Back when I was a GP, I did some locums in an incredibly remote place where the total population was pretty much me and a nurse. Between the delirious bouts of cabin fever, I would sometimes, rarely, muster the energy to actually practice something that one day might be useful.  So one day I asked for the intubation kit. The kind nurse procured a dirty old plastic bag containing some dusty size 9 tubes, a McGill’s forceps and a plastic laryngoscope

A plastic laryngoscope is an abomination. They look wrong, feel wrong and are just plain wrong in so many ways. No surprise then, how several studies demonstrate how they are inferior to stainless steel laryngoscopes. Here’s one. Published in Am J Emerg Med 2011 vol 29. According to this study, first-pass-success is 10% better with stainless steel blades than plastic ones.

The study has weaknesses, and perhaps all it proves is how paramedics don’t like plastic laryngoscopes.

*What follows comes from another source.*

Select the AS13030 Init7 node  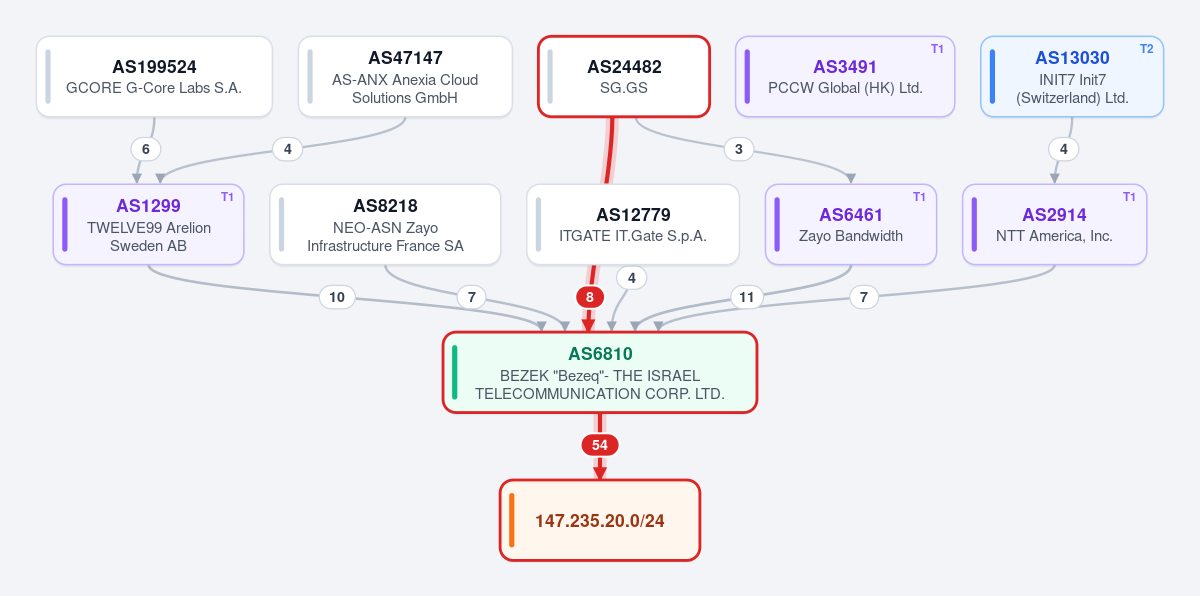(1072, 77)
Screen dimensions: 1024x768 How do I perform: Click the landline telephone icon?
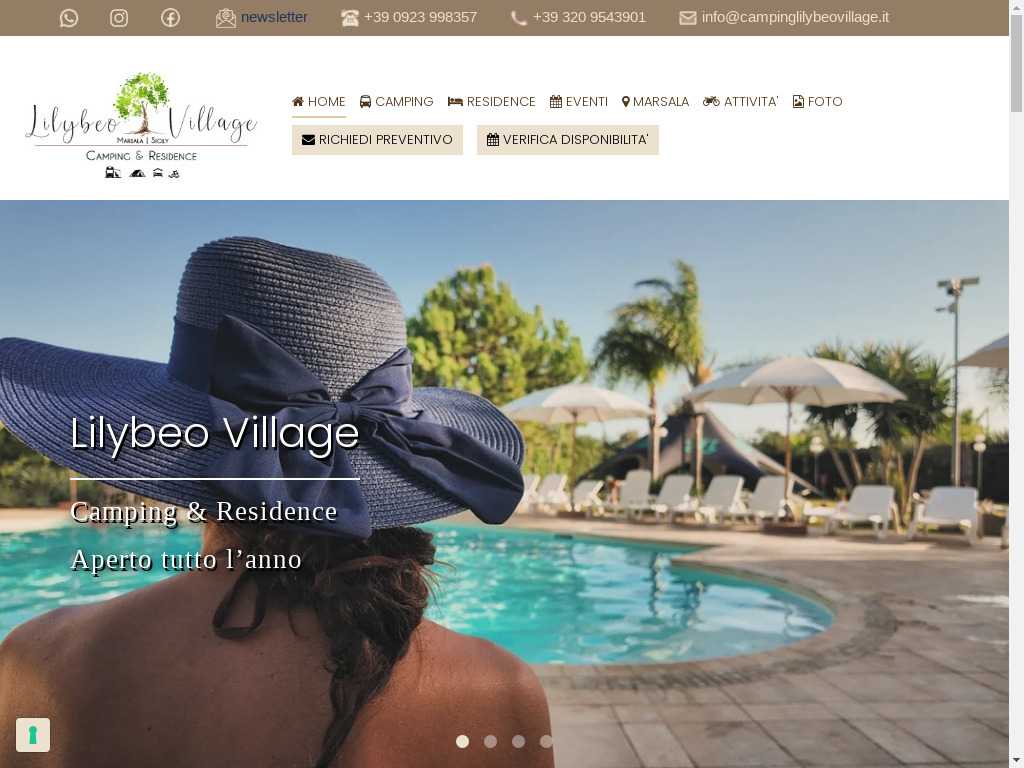click(349, 18)
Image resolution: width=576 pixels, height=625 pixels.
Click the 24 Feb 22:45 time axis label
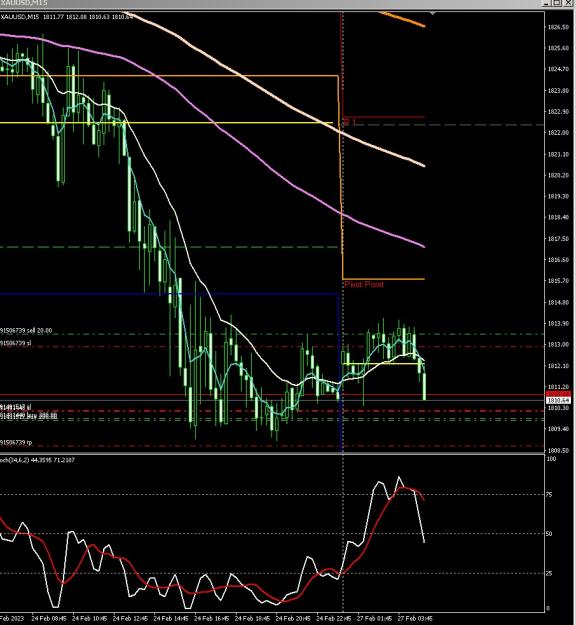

But then again, who does?

Am J Emerg Med. 2011 Jul;29(6):590-3. Epub 2010 Apr 2. Disposable stainless steel vs plastic laryngoscope blades among paramedics. Dos Santos FD, Schnakofsky R, Cascio A, Liu J, Merlin MA.

This entry was posted in Airway management, Anesthesia, Emergency Medicine. Bookmark the permalink.


  1. Minh Le Cong says:

    Metal blades and laryngoscopes are not perfect either..check out this case!

    • Thomas D says:

      Yeah, I read that piece! Talk about bad day at the office! But were those metal blades? I always pictured them as plastic blades on metal laryngoscope handles?

      But I agree, full metal laryngoscopes have their problems as well. One such thing is when the connection between the handle and blade gets worn. I used to check my laryngoscope by just opening it to see the light was working and bright. Then I had an emergency caesarean section in GA, big lady, where I had to lift really hard on the laryngoscope to get a view. Every time I did that, just as I was seeing the vocal cords, it went dark. Changed blade. Same thing. Changed to a different laryngoscope. This time everything worked. I got the tube in, saw the capnography trace and then the saturation coming back up from the 80s and got my pulse back down.

      Some of these worn all metal laryngoscope handles/blades lose the connection under pressure. Now I always pull hard on the open laryngoscope blade when testing before starting the anaesthesia.

  2. Gavin Doolan says:

    These disposable metal blades are also horrible. They flex as soon as you put any force on them.

    • Thomas D says:

      Yeah, I’ve tried those. Didn’t like them. It feels like the plastic on the hinge makes them weird. Like you said, you can feel the flex.
      BTW, I like your Anaestricks page. Great little tricks of the trade. Thanks for sharing!

  3. I ‘m with Gavin (not in bromance kind of way, let’s be clear) – those metal-bladed disposable laryngoscopes are the worst – you can bend the blade with enough force and I’ve had the batteries ‘ping’ put in the middle of an RSI cos the screw-lid bottom wasn’t adequately secured

    For me, it’s good ol’ fashioned metal blade first up – then my plastic bladed but oh-so-gorgeous KingVision VL as a back up – yes, it’s a different technique to std Mac blade, but the midline approach to vallecula means very little force needed – just line up the cords and use the channelled blade to ‘pot’ the tube.

    I can empathise with your experiences of rural GP – first time I asked for a chest tube I was given a urinary catheter – we’ve since done a LOT of upskilling and equipment resourcing. But sadly the airway equipment available to many rural docs is antiquated – an audit of my local institution revealed that the volunteer ambulance officers had more kit available to them than the hospital’s airway trolley…


  4. Minh Le Cong says:

    I have tested the Israeli made Trulite disposable laryngoscope.steel blade with LED light, plastic handle. No flex in blade and decent light . fully disposable in all sizes, Mac and Miller style. Its a decent laryngoscope for twelve dollars AU.